3D point-cloud detection of operating room staff and surgical instruments

3D Detection

The results presented here can also be found in our paper: https://arxiv.org/abs/2209.05056

One of MAESTRO’s tasks is detecting medical staff and tools in the 3D space, which provides a better spatial understanding of the operating room. This document explains the relevant aspects of working with 3D detection within the MAESTRO project.

1)   Data Preparation

Data Collection

The dataset consists of pointclouds extracted after calibrating and combining 8 Azure Kinect RGB-D cameras; each has a 1 MP Time-of-flight (Microsoft Team, n.d.). We used eight cameras to cover all angles of the operating scene. The collected dataset consists of 4 sessions; each has 4000 pointclouds. For the first training, we used 150 pointclouds. Below is a sample of these pointclouds.

Figure 1, Sample of Pointcloud

Data Annotation

We annotated the pointclouds manually by drawing a 3D bounding box. The object of interest was humans with the class name ‘Human’. We used an online annotating platform called Supervisley (shown in Fig. 2) (Supervisely: Unified OS for Computer Vision, n.d.), which has the advantage of copying bounding boxes across frames which, in turn, allows a faster annotation procedure.
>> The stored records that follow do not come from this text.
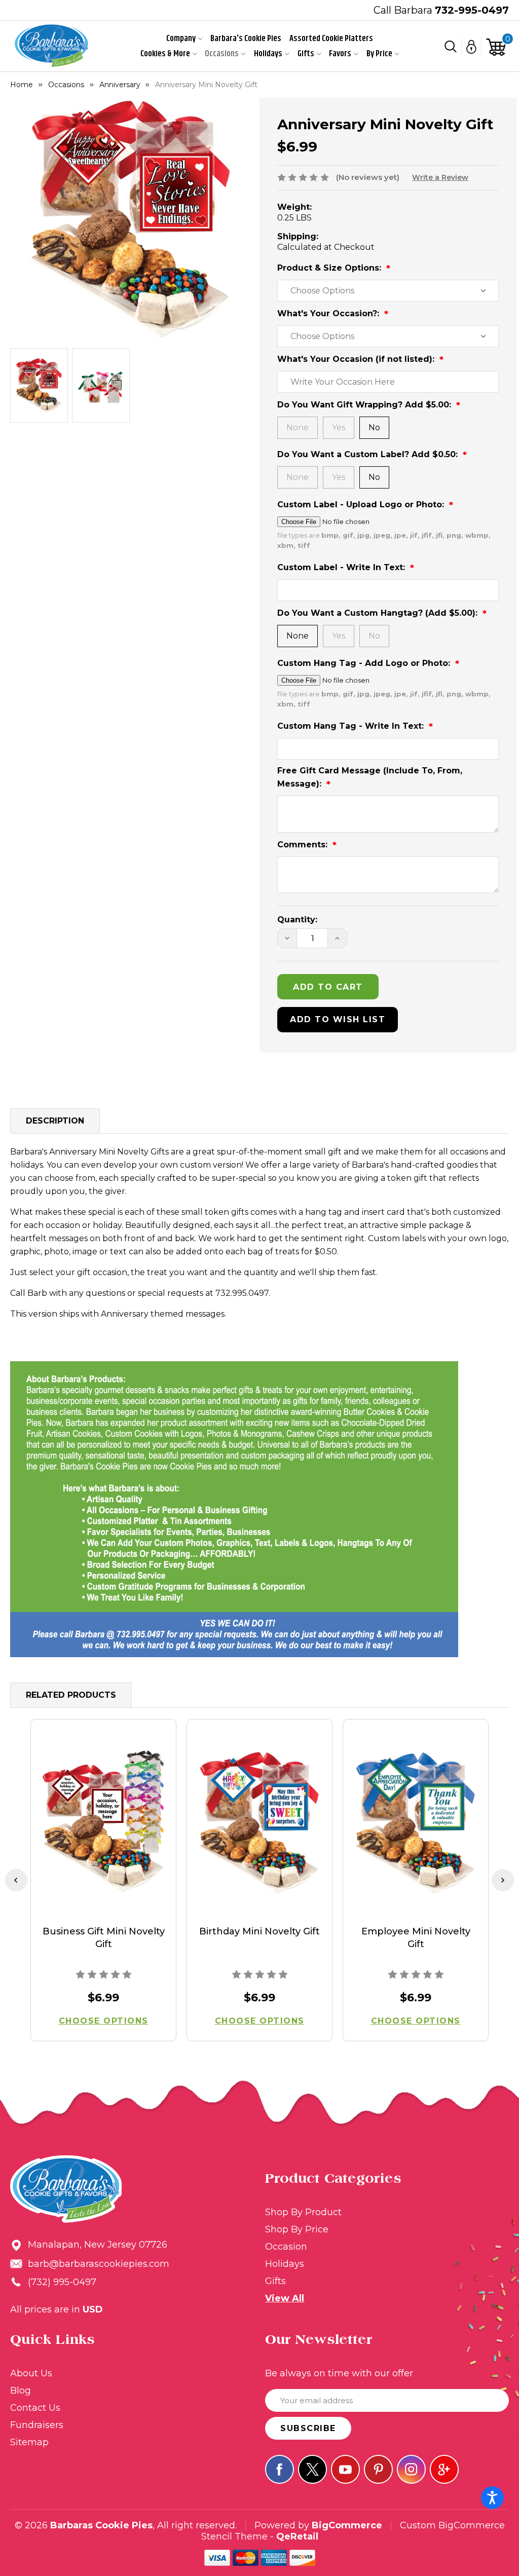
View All (284, 2298)
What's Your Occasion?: (329, 313)
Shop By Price (296, 2229)
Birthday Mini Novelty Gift (259, 1931)
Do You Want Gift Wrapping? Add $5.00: (365, 404)
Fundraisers (36, 2425)
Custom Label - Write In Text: (342, 567)
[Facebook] (279, 2469)
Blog (20, 2390)
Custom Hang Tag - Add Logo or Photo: (365, 663)
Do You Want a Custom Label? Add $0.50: (368, 454)
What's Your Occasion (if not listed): (357, 359)
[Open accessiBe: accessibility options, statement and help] (492, 2497)
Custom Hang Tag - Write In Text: (351, 726)
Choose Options (104, 2021)
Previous (16, 1880)
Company (181, 38)
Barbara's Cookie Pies (245, 38)
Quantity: (297, 919)
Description (55, 1121)
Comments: (303, 844)
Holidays (268, 53)
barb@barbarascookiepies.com (98, 2263)
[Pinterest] (378, 2469)
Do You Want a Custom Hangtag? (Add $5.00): (378, 613)
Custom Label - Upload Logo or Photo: (362, 504)
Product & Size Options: (330, 268)
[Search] (451, 46)
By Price (379, 53)
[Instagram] (411, 2469)
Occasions (222, 53)
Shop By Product (303, 2212)
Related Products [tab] (71, 1695)
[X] (312, 2469)
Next (503, 1880)
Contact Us (35, 2407)
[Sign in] (471, 46)
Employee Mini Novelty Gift (415, 1938)
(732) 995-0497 (62, 2282)
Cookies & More (165, 53)
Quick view (103, 1822)
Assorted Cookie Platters (331, 38)
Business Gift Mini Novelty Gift (104, 1938)
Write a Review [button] (440, 177)
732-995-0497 (472, 10)
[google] (444, 2469)
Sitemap (29, 2442)
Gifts (306, 53)
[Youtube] (345, 2469)
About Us (31, 2373)
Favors (340, 53)
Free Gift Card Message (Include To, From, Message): (369, 777)
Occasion (286, 2246)
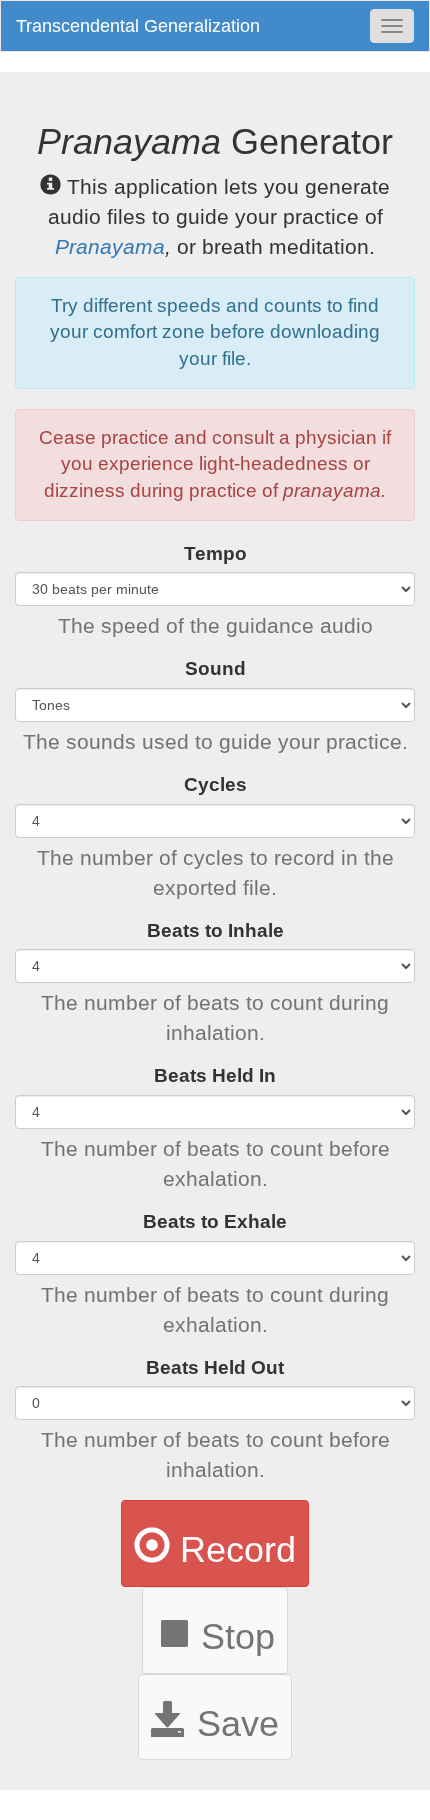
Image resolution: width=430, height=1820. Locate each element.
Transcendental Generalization (138, 26)
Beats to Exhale (215, 1221)
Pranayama (110, 246)
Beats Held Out (215, 1367)
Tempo (215, 553)
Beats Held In (215, 1075)
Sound (215, 668)
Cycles (215, 784)
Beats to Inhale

Furthermore, it has a taskforce environment that splits the annotation work among annotators to supervise and validate the annotations by the reviewers or admins.

 Figure 2, Supervisely interface for 3D annotations

Data Preprocessing
  1. We downsampled the combined pointclouds to end up with pointclouds of smaller size, which will also take less time to process than the original ponitclouds.
  2. Then we converted the pointclouds from .ply format to .pcd format, which is the form that Supervisley accepts.
  3. After annotating the pointcloud, we downloaded them along with their annotations. Then both the pointclouds and their annotations were converted from .pcd and .json formats to .bin and .txt formats, respectively. This is because most of the 3D detection models were trained and tested on Autonomous Driving datasets like KITTI(Geiger et al., 2012), nuScenes (Caesar et al., 2020), and Waymo(Addanki et al., 2021), which have their pointclouds in .bin format.

Figure 3, Pointcloud in PCD format                                  Figure 4, Pointcloud in bin format

2)   Methodology

PV-RCNN

We used an off-the-shelf 3D detector called PV-RCNN(Shi et al., 2020). 3D detection models can be categorised into two main categories, Point-based and Voxel-based models. PV-RCNN has integrated the advantages of both categories into one model. The structure of PV-RCNN is shown below.

The model starts with voxelizing the input, dividing it into smaller chunks of pointclouds. The voxels are then fed into the 3D sparse convolutional encoder to extract multi-scale semantic features and generate a 3D object proposal. Using a novel voxel set abstraction module, the extracted voxel-level features at multiple neural layers are summarised and aggregated to form a set of key points. Then the keypoint features are aggregated to the ROI-grid points to extract proposal-specific features. Finally, a two-head, fully connected network refines the proposed boxes and predicts a confidence score.

Figure 5, PV-RCNN structure [Shi et al, 2020]

Our modification

As mentioned earlier, most 3D detectors (including PV-RCNN) are designed to work outdoors, specifically for autonomous driving applications/detection. The figure below shows the significant difference between AV pointclouds against MAESTRO pointcloud. In MAESTRO, Humans are represented by a high number of points in a dense configuration (because they are close to the sensor), and the dimensions of humans are large compared to the size of the environment (operating room). While in AV applications, humans are represented by a low number of relatively sparse pints and the dimensions of humans are relatively small compared to the environment (outdoor). As a result, we had to modify many parameters to cope with the inherent differences between human representations and environments.

  1. Create a new python class and yaml file for a custom dataset (MAESTRO).
  2. The classes of interest. Currently, we are interested in detecting humans only.
  3. Point Cloud Range: The x, y, and z ranges of interest. Those were in order of tens of meters in the original AV dataset. However, for MAESTRO, the range is limited to the operating room size, which is a few meters.
  4. Voxel Size. The same rationale of the previous point, in the original AV datasets, the outdoor environment is significant, so the voxels are large. The environment is significantly smaller in the MAESTRO dataset, so we minimised the voxel size.
  5. Anchor sizes. The starting point of the proposed bounding box. This can be decided based on our prior knowledge about the size of a human. We changed to the average dimension of a human in the MAESTRO pointcloud.
  6. Other dimensions and parameters so that the dimensions of the tensor within the model are consistent (the dimension of the output of a certain layer equal the dimension of the input of the next layer).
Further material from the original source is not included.